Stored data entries
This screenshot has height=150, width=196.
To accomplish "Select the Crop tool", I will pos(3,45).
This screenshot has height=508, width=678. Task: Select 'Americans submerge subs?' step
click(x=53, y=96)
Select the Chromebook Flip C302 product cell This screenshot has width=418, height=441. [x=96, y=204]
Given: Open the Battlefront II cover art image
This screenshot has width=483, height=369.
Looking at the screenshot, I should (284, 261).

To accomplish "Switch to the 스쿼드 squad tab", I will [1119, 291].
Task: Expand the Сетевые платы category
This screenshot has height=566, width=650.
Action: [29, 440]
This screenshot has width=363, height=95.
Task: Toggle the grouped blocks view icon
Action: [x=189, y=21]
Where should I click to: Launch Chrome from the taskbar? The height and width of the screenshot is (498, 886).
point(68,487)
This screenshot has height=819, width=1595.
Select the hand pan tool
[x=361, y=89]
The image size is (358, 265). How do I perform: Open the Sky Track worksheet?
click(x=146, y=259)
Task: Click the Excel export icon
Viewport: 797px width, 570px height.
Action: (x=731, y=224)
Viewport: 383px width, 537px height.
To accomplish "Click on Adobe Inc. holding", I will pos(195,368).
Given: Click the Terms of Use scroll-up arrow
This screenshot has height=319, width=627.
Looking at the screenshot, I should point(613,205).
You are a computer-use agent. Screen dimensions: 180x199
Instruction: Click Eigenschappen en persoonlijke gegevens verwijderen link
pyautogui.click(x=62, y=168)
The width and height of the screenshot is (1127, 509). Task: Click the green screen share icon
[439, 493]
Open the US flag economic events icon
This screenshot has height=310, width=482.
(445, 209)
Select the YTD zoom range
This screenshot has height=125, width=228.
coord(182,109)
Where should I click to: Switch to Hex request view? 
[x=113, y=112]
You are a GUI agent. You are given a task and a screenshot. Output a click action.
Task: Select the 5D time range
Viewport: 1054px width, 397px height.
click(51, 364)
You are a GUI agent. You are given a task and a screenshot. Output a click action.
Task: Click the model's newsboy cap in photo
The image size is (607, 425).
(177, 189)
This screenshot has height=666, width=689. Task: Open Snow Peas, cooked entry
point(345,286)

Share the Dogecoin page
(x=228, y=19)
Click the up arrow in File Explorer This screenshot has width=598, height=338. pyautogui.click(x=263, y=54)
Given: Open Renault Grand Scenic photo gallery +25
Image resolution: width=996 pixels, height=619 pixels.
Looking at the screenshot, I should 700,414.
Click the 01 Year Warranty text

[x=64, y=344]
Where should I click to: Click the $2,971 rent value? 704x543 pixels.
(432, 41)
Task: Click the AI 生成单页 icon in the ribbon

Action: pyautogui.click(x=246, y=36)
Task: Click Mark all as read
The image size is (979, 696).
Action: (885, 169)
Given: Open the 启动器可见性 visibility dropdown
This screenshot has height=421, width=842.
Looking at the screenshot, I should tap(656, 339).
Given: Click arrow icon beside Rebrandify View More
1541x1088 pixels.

▶ YOUR TASK: Keeping every word in place, restate the entries above.

▶ ANSWER SPACE:
This screenshot has height=150, width=196.
To accomplish "Select the Crop tool", I will pos(3,45).
This screenshot has height=508, width=678. Task: Select 'Americans submerge subs?' step
click(x=53, y=96)
Select the Chromebook Flip C302 product cell This screenshot has width=418, height=441. [x=96, y=204]
Given: Open the Battlefront II cover art image
This screenshot has width=483, height=369.
Looking at the screenshot, I should (284, 261).

To accomplish "Switch to the 스쿼드 squad tab", I will [1119, 291].
Task: Expand the Сетевые платы category
This screenshot has height=566, width=650.
Action: [29, 440]
This screenshot has width=363, height=95.
Task: Toggle the grouped blocks view icon
Action: [x=189, y=21]
Where should I click to: Launch Chrome from the taskbar? The height and width of the screenshot is (498, 886).
point(68,487)
This screenshot has height=819, width=1595.
Select the hand pan tool
[x=361, y=89]
The image size is (358, 265). How do I perform: Open the Sky Track worksheet?
click(x=146, y=259)
Task: Click the Excel export icon
Viewport: 797px width, 570px height.
Action: (x=731, y=224)
Viewport: 383px width, 537px height.
To accomplish "Click on Adobe Inc. holding", I will pos(195,368).
Given: Click the Terms of Use scroll-up arrow
This screenshot has height=319, width=627.
Looking at the screenshot, I should point(613,205).
You are a computer-use agent. Screen dimensions: 180x199
Instruction: Click Eigenschappen en persoonlijke gegevens verwijderen link
pyautogui.click(x=62, y=168)
The width and height of the screenshot is (1127, 509). Task: Click the green screen share icon
[439, 493]
Open the US flag economic events icon
This screenshot has height=310, width=482.
(445, 209)
Select the YTD zoom range
This screenshot has height=125, width=228.
coord(182,109)
Where should I click to: Switch to Hex request view? 
[x=113, y=112]
You are a GUI agent. You are given a task and a screenshot. Output a click action.
Task: Select the 5D time range
Viewport: 1054px width, 397px height.
click(51, 364)
You are a GUI agent. You are given a task and a screenshot. Output a click action.
Task: Click the model's newsboy cap in photo
The image size is (607, 425).
(177, 189)
This screenshot has height=666, width=689. Task: Open Snow Peas, cooked entry
point(345,286)

Share the Dogecoin page
(x=228, y=19)
Click the up arrow in File Explorer This screenshot has width=598, height=338. pyautogui.click(x=263, y=54)
Given: Open Renault Grand Scenic photo gallery +25
Image resolution: width=996 pixels, height=619 pixels.
Looking at the screenshot, I should 700,414.
Click the 01 Year Warranty text

[x=64, y=344]
Where should I click to: Click the $2,971 rent value? 704x543 pixels.
(432, 41)
Task: Click the AI 生成单页 icon in the ribbon

Action: pyautogui.click(x=246, y=36)
Task: Click Mark all as read
The image size is (979, 696).
Action: (885, 169)
Given: Open the 启动器可见性 visibility dropdown
This screenshot has height=421, width=842.
Looking at the screenshot, I should tap(656, 339).
Given: Click arrow icon beside Rebrandify View More
1541x1088 pixels.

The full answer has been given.